Microsoft Excel Header Parsing Remote Code Execution Vulnerability
( http://www.securityfocus.com/bid/27305 )
MS08-014 ( http://www.microsoft.com/technet/security/...n/MS08-014.mspx ) This is the first of the issues addressed by MS08-014 to have a public exploit available and therefore will likely see public exploitation in the future. The vulnerability specifically involves an uninitialized stack variable issue which was explained by Microsoft in a recent blog posting:
MS08-014: The Case of the Uninitialized Stack Variable Vulnerability
( http://preview.tinyurl.com/2lw6c6 ) [blogs.technet.com/swi]
At the time of writing we are not aware of any public exploitation incidents involving this exploit, however we are anticipating attacks to occur in the near future.
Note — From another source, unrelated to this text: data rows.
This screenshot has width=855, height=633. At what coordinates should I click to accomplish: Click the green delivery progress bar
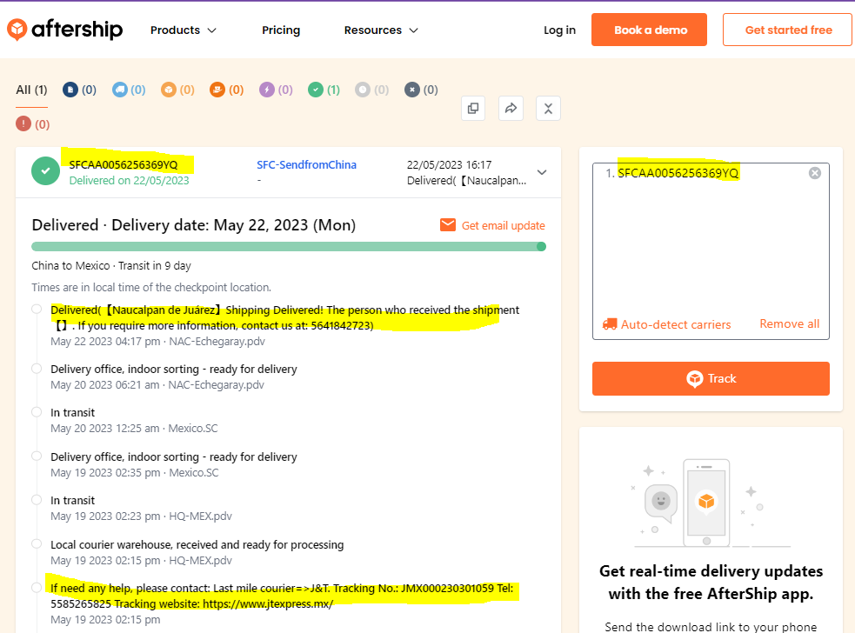pyautogui.click(x=287, y=247)
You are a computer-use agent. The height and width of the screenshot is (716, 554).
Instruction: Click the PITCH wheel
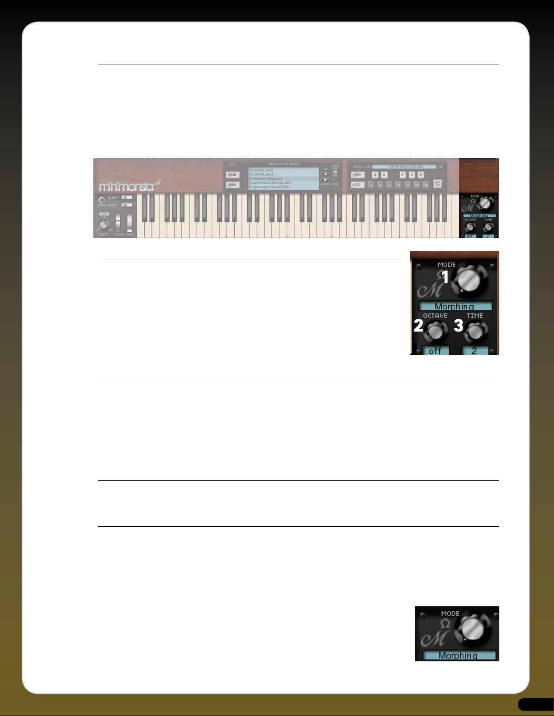[x=118, y=222]
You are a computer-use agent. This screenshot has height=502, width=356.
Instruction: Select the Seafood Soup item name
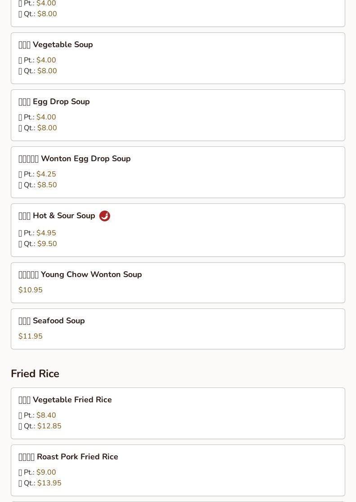pos(52,321)
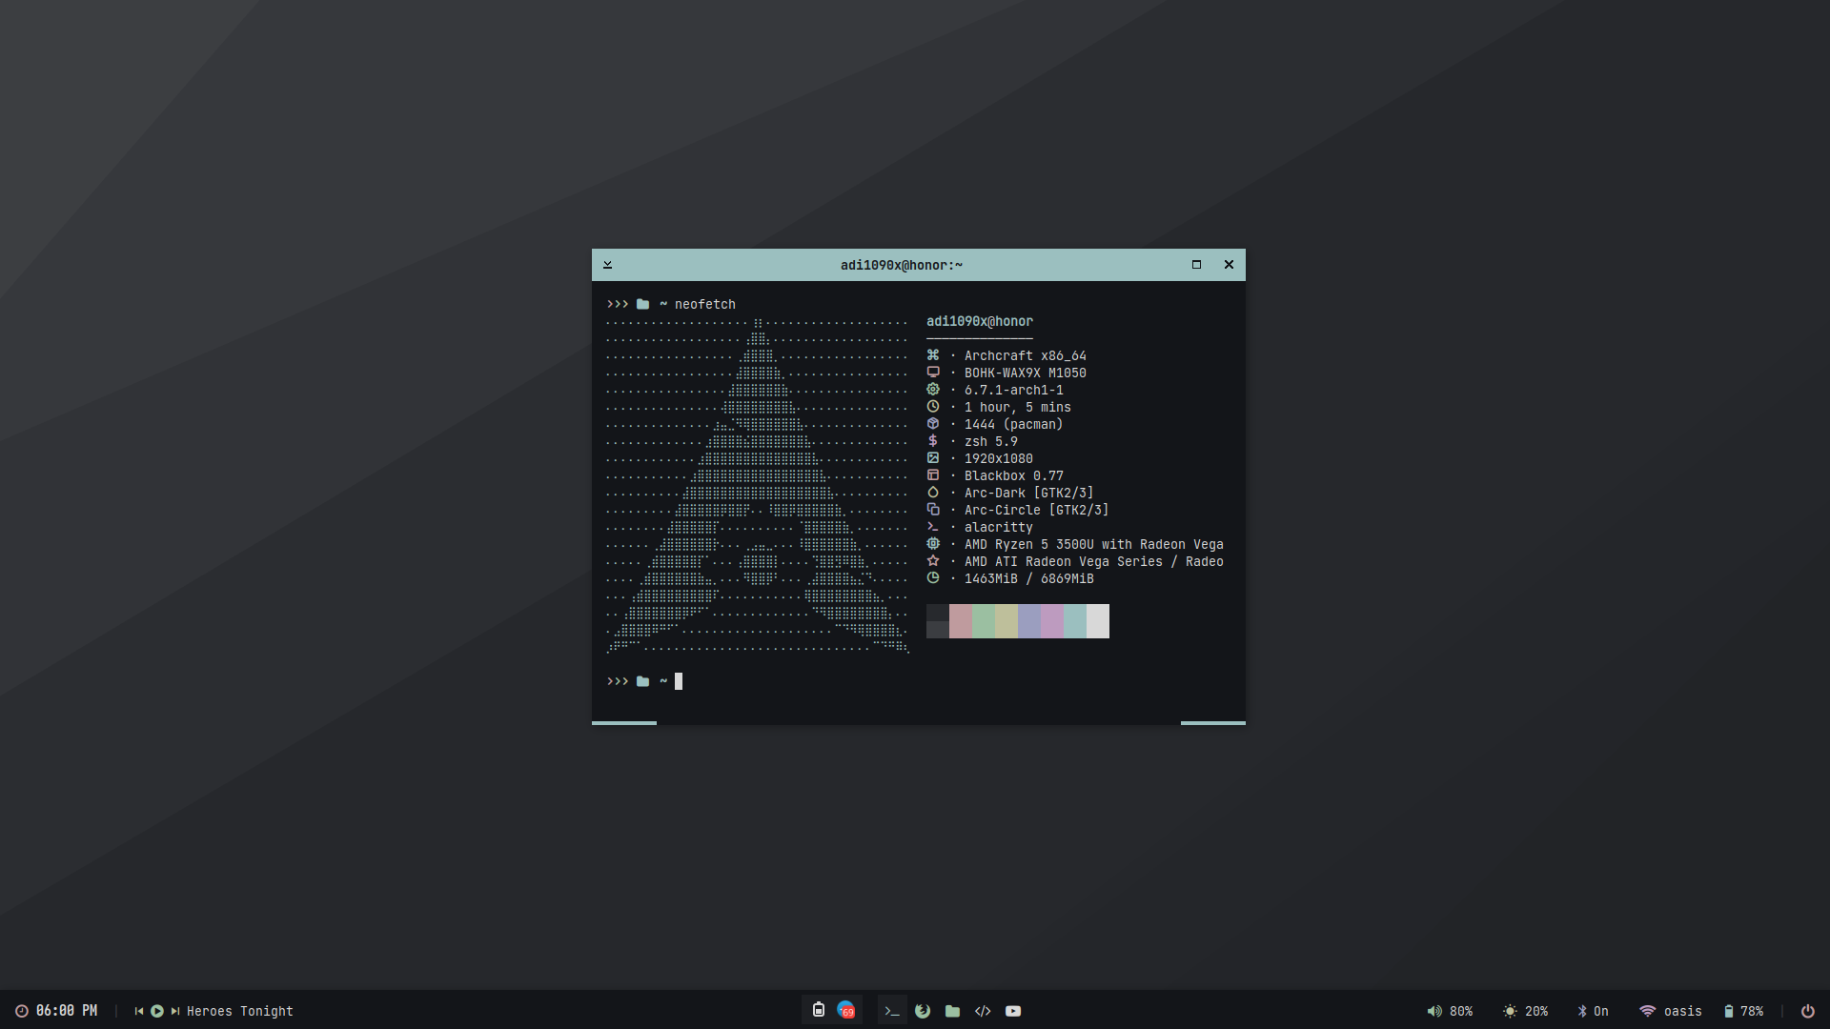Screen dimensions: 1830x1029
Task: Open terminal window menu chevron in titlebar
Action: 607,265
Users are advised to apply the updates available in the MS08-014 bulletin immediately. Those unable to do so are advised to review the workarounds listed in the bulletin and avoid opening Excel documents where possible."

FYI...

- http://www.symantec.com/avcenter/threatcon/learnabout.html
(2008.03.26) - "...This issue is now being exploited by a website in the wild. The attack vector that is used differs from what is typically observed for this type of vulnerability. Normally, an attacker will spam Excel files to potential victims so as to leverage the vulnerability. In this case, the exploit is hosted on a site, and the victim is silently redirected to the exploit in a similar strategy to how ActiveX client-side vulnerabilities are exploited. Specifically, the exploit XLS document is hosted in the domain 'lntop.info'. Victims are then redirected to this site through an IFRAME that is embedded in another site... Symantec AntiVirus detects the malicious XLS file as Trojan.Mdropper.AA. Customers are advised to:
- Ensure that antivirus software is up to date.
- Block access to the domain 'lntop.info'.
- Install the updates in the Microsoft Security Bulletin MS08-014."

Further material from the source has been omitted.